Below is some data. Retype exactly the lines starting at the one with "[AKAS ENERGY] (155, 73)" and ending at the one with "Allen's Transmissions (161, 774)".

**EXERCISE INPUT**

Content starts

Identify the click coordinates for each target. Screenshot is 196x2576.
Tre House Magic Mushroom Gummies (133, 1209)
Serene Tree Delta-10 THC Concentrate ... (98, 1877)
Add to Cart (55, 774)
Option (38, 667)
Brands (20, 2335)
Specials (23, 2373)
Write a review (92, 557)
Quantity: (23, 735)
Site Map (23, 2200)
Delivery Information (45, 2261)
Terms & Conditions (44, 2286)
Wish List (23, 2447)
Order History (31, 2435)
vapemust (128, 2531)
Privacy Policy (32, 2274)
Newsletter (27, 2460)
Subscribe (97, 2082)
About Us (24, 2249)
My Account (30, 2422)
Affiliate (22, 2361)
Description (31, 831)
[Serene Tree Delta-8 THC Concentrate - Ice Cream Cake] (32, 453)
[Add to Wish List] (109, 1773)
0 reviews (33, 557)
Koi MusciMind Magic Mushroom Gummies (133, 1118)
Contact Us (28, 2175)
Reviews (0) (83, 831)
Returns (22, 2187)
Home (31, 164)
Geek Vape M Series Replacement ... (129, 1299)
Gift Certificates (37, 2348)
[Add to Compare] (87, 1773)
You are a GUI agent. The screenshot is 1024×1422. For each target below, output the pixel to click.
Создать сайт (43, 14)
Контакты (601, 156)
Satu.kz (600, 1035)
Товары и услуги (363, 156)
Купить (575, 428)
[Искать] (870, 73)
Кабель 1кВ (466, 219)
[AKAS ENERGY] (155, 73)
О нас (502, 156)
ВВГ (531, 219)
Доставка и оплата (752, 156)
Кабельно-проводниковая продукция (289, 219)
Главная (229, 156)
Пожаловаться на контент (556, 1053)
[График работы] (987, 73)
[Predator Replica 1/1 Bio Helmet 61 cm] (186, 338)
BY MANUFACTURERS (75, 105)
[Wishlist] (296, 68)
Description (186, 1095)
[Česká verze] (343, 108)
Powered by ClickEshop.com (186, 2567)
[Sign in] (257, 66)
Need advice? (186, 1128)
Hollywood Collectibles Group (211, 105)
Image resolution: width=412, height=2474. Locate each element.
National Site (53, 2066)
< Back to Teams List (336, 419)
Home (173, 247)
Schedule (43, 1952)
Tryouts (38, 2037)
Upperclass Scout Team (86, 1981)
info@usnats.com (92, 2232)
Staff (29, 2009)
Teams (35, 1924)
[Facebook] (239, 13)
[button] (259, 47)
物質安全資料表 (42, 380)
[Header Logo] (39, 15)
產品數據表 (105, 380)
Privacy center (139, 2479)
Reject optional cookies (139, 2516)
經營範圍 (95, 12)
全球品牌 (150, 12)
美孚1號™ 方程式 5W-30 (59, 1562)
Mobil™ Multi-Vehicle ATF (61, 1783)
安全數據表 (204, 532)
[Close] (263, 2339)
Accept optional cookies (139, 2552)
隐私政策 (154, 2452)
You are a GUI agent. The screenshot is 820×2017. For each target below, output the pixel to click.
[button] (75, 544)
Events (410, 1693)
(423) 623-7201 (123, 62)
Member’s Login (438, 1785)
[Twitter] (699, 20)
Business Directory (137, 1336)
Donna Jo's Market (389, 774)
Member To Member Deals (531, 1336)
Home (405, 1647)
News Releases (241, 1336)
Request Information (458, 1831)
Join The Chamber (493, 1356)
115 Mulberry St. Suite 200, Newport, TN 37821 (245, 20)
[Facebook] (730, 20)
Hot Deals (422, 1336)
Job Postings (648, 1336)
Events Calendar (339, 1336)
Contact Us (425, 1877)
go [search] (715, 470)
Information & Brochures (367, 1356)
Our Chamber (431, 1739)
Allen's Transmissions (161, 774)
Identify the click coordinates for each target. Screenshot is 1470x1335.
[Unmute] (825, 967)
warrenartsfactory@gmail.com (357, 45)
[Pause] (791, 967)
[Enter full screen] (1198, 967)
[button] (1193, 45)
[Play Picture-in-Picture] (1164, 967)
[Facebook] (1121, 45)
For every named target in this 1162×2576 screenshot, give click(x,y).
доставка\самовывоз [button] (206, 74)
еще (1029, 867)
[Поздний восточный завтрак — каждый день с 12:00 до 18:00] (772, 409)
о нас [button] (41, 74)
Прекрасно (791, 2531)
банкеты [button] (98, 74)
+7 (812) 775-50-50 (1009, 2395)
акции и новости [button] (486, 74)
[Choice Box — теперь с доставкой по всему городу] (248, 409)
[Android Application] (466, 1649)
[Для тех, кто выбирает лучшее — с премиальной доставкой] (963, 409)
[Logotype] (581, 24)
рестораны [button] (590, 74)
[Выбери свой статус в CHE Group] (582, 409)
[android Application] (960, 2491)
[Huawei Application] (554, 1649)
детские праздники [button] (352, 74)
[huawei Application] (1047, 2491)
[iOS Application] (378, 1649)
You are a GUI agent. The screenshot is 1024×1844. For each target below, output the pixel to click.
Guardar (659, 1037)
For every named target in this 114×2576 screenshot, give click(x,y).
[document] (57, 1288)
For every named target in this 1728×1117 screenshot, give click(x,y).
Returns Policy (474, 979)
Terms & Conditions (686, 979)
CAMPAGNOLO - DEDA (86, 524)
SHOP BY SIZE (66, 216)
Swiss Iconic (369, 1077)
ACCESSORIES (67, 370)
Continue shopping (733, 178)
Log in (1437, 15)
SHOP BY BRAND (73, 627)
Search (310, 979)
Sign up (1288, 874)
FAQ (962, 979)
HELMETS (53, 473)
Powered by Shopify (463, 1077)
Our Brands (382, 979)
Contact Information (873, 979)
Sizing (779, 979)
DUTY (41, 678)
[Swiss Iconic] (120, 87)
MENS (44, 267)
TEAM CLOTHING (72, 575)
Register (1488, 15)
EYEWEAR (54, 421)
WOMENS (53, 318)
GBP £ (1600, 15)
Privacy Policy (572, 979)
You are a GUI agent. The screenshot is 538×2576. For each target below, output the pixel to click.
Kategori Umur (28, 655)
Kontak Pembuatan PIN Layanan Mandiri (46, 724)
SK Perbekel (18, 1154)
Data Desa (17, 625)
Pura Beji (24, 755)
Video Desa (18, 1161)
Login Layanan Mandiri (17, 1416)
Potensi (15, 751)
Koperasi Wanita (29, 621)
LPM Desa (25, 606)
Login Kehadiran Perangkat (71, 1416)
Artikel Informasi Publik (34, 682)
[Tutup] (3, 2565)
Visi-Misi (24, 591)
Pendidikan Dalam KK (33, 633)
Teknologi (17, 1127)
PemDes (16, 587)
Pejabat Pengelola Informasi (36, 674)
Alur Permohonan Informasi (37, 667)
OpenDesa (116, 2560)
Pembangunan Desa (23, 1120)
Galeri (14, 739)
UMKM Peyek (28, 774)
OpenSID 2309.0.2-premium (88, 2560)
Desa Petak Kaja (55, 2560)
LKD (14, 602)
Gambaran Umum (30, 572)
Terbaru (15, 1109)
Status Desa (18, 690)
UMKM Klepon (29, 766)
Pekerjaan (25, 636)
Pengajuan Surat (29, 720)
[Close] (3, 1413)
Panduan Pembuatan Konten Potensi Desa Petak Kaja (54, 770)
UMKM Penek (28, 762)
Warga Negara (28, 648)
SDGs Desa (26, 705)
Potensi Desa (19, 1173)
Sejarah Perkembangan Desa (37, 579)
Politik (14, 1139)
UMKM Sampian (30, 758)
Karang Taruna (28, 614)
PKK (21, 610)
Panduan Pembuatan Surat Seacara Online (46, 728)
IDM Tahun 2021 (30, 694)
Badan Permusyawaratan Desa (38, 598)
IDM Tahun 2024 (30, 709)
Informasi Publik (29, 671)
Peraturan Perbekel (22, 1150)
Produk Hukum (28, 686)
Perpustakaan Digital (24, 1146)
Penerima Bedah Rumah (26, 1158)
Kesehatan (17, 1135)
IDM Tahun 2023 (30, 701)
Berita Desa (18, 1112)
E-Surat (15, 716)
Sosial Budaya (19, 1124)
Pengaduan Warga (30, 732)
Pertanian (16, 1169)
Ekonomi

Content ends

**TASK RESPONSE**
[AKAS ENERGY] (155, 73)
О нас (502, 156)
ВВГ (531, 219)
Доставка и оплата (752, 156)
Кабельно-проводниковая продукция (289, 219)
Главная (229, 156)
Пожаловаться на контент (556, 1053)
[График работы] (987, 73)
[Predator Replica 1/1 Bio Helmet 61 cm] (186, 338)
BY MANUFACTURERS (75, 105)
[Wishlist] (296, 68)
Description (186, 1095)
[Česká verze] (343, 108)
Powered by ClickEshop.com (186, 2567)
[Sign in] (257, 66)
Need advice? (186, 1128)
Hollywood Collectibles Group (211, 105)
Image resolution: width=412, height=2474. Locate each element.
National Site (53, 2066)
< Back to Teams List (336, 419)
Home (173, 247)
Schedule (43, 1952)
Tryouts (38, 2037)
Upperclass Scout Team (86, 1981)
info@usnats.com (92, 2232)
Staff (29, 2009)
Teams (35, 1924)
[Facebook] (239, 13)
[button] (259, 47)
物質安全資料表 (42, 380)
[Header Logo] (39, 15)
產品數據表 (105, 380)
Privacy center (139, 2479)
Reject optional cookies (139, 2516)
經營範圍 (95, 12)
全球品牌 (150, 12)
美孚1號™ 方程式 5W-30 (59, 1562)
Mobil™ Multi-Vehicle ATF (61, 1783)
安全數據表 (204, 532)
[Close] (263, 2339)
Accept optional cookies (139, 2552)
隐私政策 (154, 2452)
You are a GUI agent. The screenshot is 820×2017. For each target below, output the pixel to click.
[button] (75, 544)
Events (410, 1693)
(423) 623-7201 (123, 62)
Member’s Login (438, 1785)
[Twitter] (699, 20)
Business Directory (137, 1336)
Donna Jo's Market (389, 774)
Member To Member Deals (531, 1336)
Home (405, 1647)
News Releases (241, 1336)
Request Information (458, 1831)
Join The Chamber (493, 1356)
115 Mulberry St. Suite 200, Newport, TN 37821 (245, 20)
[Facebook] (730, 20)
Hot Deals (422, 1336)
Job Postings (648, 1336)
Events Calendar (339, 1336)
Contact Us (425, 1877)
go [search] (715, 470)
Information & Brochures (367, 1356)
Our Chamber (431, 1739)
Allen's Transmissions (161, 774)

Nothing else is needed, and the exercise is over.